不耐烦就走人,不肯多留一天,高兆遗憾,没有时间去逛逛。
经过十天的船上生活,第一个适应的是高兴荣,他可以在甲板上走来走去,不用天天躺着了。
吴长远和公主还是不行,气的平武公主说,回京宁愿做马车走官道,不再受罪。
吴驸马说不行,下一站就换马车走,平武公主又说算了,她坚持下。
吴长远是恨不得下船走着去,他也不愿这么躺着受罪,看高兴荣走来走去,想想舅父的话,人家也是嫡长子,你也是,好好看看吧。
如果他不晕,他也去甲板上来回走,也做那个什么俯卧撑,那个高家子下了船晚上专门去他房间示范了下,告诉他每天做三十个,一年后能打老虎。
谁想去打老虎?
弟弟的岳家都是什么人?当姐姐的会讲故事,更吓人的是高家子说他会的都是他大姐教的,难怪弟弟开始学那些乱七八糟的,怕是将来被媳妇打。
想想还是自己的媳妇好,相夫教子的贤妻。
心疼弟弟。
香兰是心有余而力不足,继续躺着,最让她高兴的事,二十天瘦了一大圈,脸没那么肉乎乎,圆的,如果再走十几天,可能会变尖。
她看见高兆就问:“二奶奶,看奴婢瘦了没?”
高兆点头道:“瘦是瘦了,就是我得提醒你,你如果光吐不吃,得了厌食症,会瘦的就像你刚来的时候那样,还会越来越瘦,就是命不长了,会不想吃任何东西,那就饿死了。
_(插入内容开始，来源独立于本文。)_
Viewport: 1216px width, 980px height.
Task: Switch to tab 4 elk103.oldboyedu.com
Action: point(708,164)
”
香兰怀疑,知道主子经常忽悠她,“不能吧,没听说过还有永远不想吃东西的人。”
“不信你就试试,信我者健康百倍,不信我的哪个有好下场?”
当然还没有不信我的人。
“还有,陶喜她娘就是看中你胖乎乎的,说是福气,你把福气都整没了,等你回去,人家一看,瘦猴子谁要呀,换媳妇吧。你说你倒不倒霉?”
这个可是香兰的软肋,嫁不出去是她最担忧的事情。
“二奶奶,奴婢吃,反正吃了也是吐,奴婢不指望能瘦到代秋那样,只要不是太胖就好,就像二奶奶说的,做个微胖美人。”
高兆给她鼓劲:“对了,就该这么想,快去吃东西去吧。”
昨天代秋给高兆说香兰晕船发现能瘦这么多,如果少吃就会更瘦,所以又节食走晕船吐,人是瘦了,可那脸色太难看。
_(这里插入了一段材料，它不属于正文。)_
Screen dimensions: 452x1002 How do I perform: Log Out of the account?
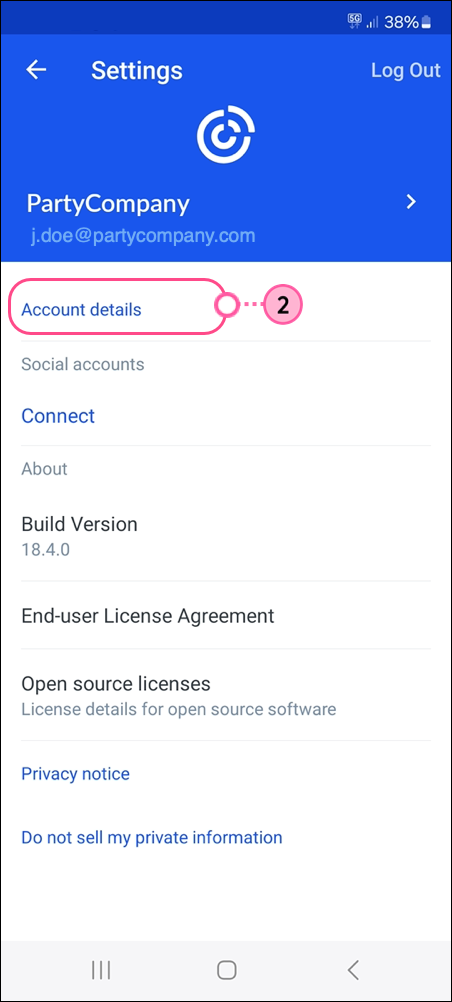point(406,70)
所以高兆就忽悠她,高兆最喜欢忽悠香兰了,很有成就感,每次看到香兰听了她的忽悠,雄赳赳气昂昂的走出去,心情大好。
笑完的高兆转身看到吴长亮,一脸的笑,笑容里有种你也是这样忽悠我的。
高兆堆笑上前道:“亮哥,我说的是真的。”
“我知道。”
“亮哥,这都走了二十天了,还没到杭州府?常华县主会安排我们吧?在杭州呆几天?我想去看西湖。”
问了一连串,把刚才的忽悠香兰被二爷看个正着的尴尬气氛转移。
“再走几天,侯家表哥会安排,到了杭州,会呆几天,母亲说要好好休息。”
高兆突然发现,吴长亮如今说话多了,不像以前有时会慢一拍。
从哪天开始的?她讲故事那天?不是。
“亮哥,我发现你现在不再像以前那样肚里说话了,怎么?打开了任督二脉?一下就通了?”
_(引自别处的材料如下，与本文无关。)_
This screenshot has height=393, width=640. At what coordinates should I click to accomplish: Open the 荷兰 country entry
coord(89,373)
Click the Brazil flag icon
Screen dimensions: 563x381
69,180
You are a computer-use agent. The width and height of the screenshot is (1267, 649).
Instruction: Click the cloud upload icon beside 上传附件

吴长亮乐了,点点高兆额头,道:“你以为我练功呀,还打开了任督二脉。我以前是不习惯,要反应一下,那次在津沽,见你和张狗娃说一路,我就想,以后的日子出门了难道总让兆妹在前面和人说话我后面跟着?这么一想,我就努力开口,就像大弟说的,只要你用心去做,一天改变一点,总会进步,不去做,永远不会改变。”
猛地听他一下说那么多话,高兆没反应过来。
我的丈夫换人了?
743 要知足()
高兆使劲鼓掌。
“太棒了,我就知我嫁的丈夫是最棒的。”
吴长亮不是以前一夸就害羞笑的表情,还是刚才那种你就忽悠我吧的笑意。
“我说的都是真心话,一点儿都不掺假。”
吴长亮说道:“我听你对大弟说,我就知道我的弟弟是最棒的。”
高兆一本正经道:“那是自然,你看我家高兴不棒吗?肯吃苦、很努力,不骄不躁,尊老爱幼、孝敬父母,照顾姐妹,这就是我高家嫡长子。还有我的父母是最棒的,我的大姑是最棒的,我的弟妹是最棒的,我的婆家是最棒的。总之,我身边的人都是最棒的。第一最棒的,当然是我的夫君。”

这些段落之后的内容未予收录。